Scientists since Democritus had taken a reductionist approach to understanding the universe, viewing everything in it as being built from some kind of fundamental stuff that cannot be further explained. But Chew’s vision of a self-determining universe required that all particles be equally composite and fundamental. He conjectured that each particle is composed of other particles, and those others are held together by exchanging the first particle in a process that conveys a force. Thus, particles’ properties are generated by self-consistent feedback loops. Particles, Chew said, “pull themselves up by their own bootstraps.”

Chew’s approach, known as the bootstrap philosophy, the bootstrap method, or simply “the bootstrap,” came without an operating manual. The point was to apply whatever general principles and consistency conditions were at hand to infer what the properties of particles (and therefore all of nature) simply had to be. An early triumph in which Chew’s students used the bootstrap to predict the mass of the rho meson — a particle made of pions that are held together by exchanging rho mesons — won many converts.

But the rho meson turned out to be something of a special case, and the bootstrap method soon lost momentum. A competing theory cast particles such as protons and neutrons as composites of fundamental particles called quarks. This theory of quark interactions, called quantum chromodynamics, better matched experimental data and soon became one of the three pillars of the reigning Standard Model of particle physics.

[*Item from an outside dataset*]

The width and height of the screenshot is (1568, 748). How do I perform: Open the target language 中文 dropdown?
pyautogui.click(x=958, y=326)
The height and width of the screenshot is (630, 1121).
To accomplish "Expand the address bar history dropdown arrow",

But the properties of individual quarks seemed arbitrary, and in another universe they might have been different. Physicists were forced to recognize that the set of particles that happen to populate the universe do not reflect the only possible consistent theory of nature. Rather, an endless variety of possible particles can be imagined interacting in any number of spatial dimensions, each situation described by its own “quantum field theory.”

The bootstrap languished for decades at the bottom of the physics toolkit. But recently the field has been re-energized as physicists have discovered novel bootstrap techniques that appear to solve many problems. While consistency conditions still aren’t much help for sorting out complicated nuclear particle dynamics, the bootstrap is proving to be a powerful tool for understanding more symmetric, perfect theories that, according to experts, serve as “signposts” or “building blocks” in the space of all possible quantum field theories.

As the new generation of bootstrappers explores this abstract theory space, they seem to be verifying the vision that Chew, now 92 and long retired, laid out half a century ago — but they’re doing it in an unexpected way. Their findings indicate that the set of all quantum field theories forms a unique mathematical structure, one that does indeed pull itself up by its own bootstraps, which means it can be understood on its own terms.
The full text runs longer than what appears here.